Regarding a real estate sales agent... I would argue that any statements about a buyer's expected ability to close a sale based in part on FICO scores constitutes a credit evaluation. I base this on past experience working with credit data for captive auto finance companies. In developing a prospect mailing list, data was leased from one of the CRAs. Although only FICO scores were passed (along with NACSZ of course) to the end user, all the rules about "Joint Users" of credit applied to my firm since our software screened prospects for offers based on FICO. In other words, some prospects received offer A; others received offer B depending on FICO score alone. A ruling to us from the FTC at the time (late 90s) stated that the segmentation by FICO score constituted a "credit evaluation".

However, there isn't a direct correlation between fee income and use of FICO data by Realtors, as I have previously stated (and you've correctly argued). I make the argument as a note of caution. Should the practice of supplying FICO scores to sellers by Realtors become widespread, the FTC is likely to take a closer look at it.

 

January 21, 2010 09:12 PM
Rainmaker
159,856
Satar Naghshineh
Satar - Amiri Property and Financial Services Corp.

"If you're truly interested, the FTC is your Huckleberry for the right answer."

I'll ask and see what they say. You bring up great points and it would be nice to see an official answer.

"Should the practice of supplying FICO scores to sellers by Realtors become widespread, the FTC is likely to take a closer look at it."

It's widespread in Southern California. Not only in the REO market, but in the short sale and retail market as well. They are also asking for proof of funds for downpayment. I wonder how much longer it will take to be widespread as it makes sense to ask for these items.

It was a real pleasure having the opportunity to discuss with you this subject. I will ask and see what the response is. I will post my results on this blog.

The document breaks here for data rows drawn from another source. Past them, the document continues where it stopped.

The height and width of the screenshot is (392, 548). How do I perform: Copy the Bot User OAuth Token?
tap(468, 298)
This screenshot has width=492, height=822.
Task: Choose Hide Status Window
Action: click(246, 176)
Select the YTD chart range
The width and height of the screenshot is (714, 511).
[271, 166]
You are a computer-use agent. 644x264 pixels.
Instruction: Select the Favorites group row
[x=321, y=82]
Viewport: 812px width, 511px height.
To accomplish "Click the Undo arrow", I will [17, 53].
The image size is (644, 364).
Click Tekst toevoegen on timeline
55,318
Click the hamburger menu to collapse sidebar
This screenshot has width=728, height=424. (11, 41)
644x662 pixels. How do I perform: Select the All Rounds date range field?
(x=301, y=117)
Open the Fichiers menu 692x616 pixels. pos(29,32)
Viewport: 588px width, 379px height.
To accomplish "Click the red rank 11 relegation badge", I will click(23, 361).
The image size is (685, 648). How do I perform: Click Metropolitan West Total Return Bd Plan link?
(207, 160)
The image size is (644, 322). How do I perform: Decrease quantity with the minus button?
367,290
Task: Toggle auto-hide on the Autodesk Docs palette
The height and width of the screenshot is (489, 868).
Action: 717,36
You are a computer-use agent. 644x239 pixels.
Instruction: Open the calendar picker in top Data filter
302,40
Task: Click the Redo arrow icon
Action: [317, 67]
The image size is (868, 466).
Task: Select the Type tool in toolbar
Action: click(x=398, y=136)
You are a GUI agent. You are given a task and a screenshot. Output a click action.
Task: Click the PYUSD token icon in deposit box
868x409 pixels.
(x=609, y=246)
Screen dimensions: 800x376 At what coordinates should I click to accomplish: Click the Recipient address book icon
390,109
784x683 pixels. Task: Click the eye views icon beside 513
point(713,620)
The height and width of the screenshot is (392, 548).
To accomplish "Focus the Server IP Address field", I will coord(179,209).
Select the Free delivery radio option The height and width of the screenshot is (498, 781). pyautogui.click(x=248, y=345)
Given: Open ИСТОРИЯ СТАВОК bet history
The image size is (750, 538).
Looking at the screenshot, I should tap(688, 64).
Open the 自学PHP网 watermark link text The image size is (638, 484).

By the way, I notice you are new to Activerain. I highly suggest you pay the monthly fee and join. God knows we need more intelligent, professional people here like you. Also, if you blog about what you love, you'll get people contacting you. I get a lot of leads from Activerain because I consider myself an expert in short sales and I am able to debate best practices and go up against the agents on here who claim to know short sales. Besides leads, I have met a lot of great members both online and offline who have made me a better person.

January 21, 2010 10:06 PM
Rainmaker
107,496
Dana Devine
Charles Rutenberg Realty

if the loan officer provided a underwriting conditional commitment, this is the commitment from the u/w that with conditions this buyer/borrower is approved....not pre-approved not pre-qualified

January 31, 2010 12:23 PM
Rainer
280,230
Pete X-GRI, CDPE
Orange County, CA Investment to Luxury Property-
The bank lobbyist group can make exceptions for themselves as they see fit, some of the time.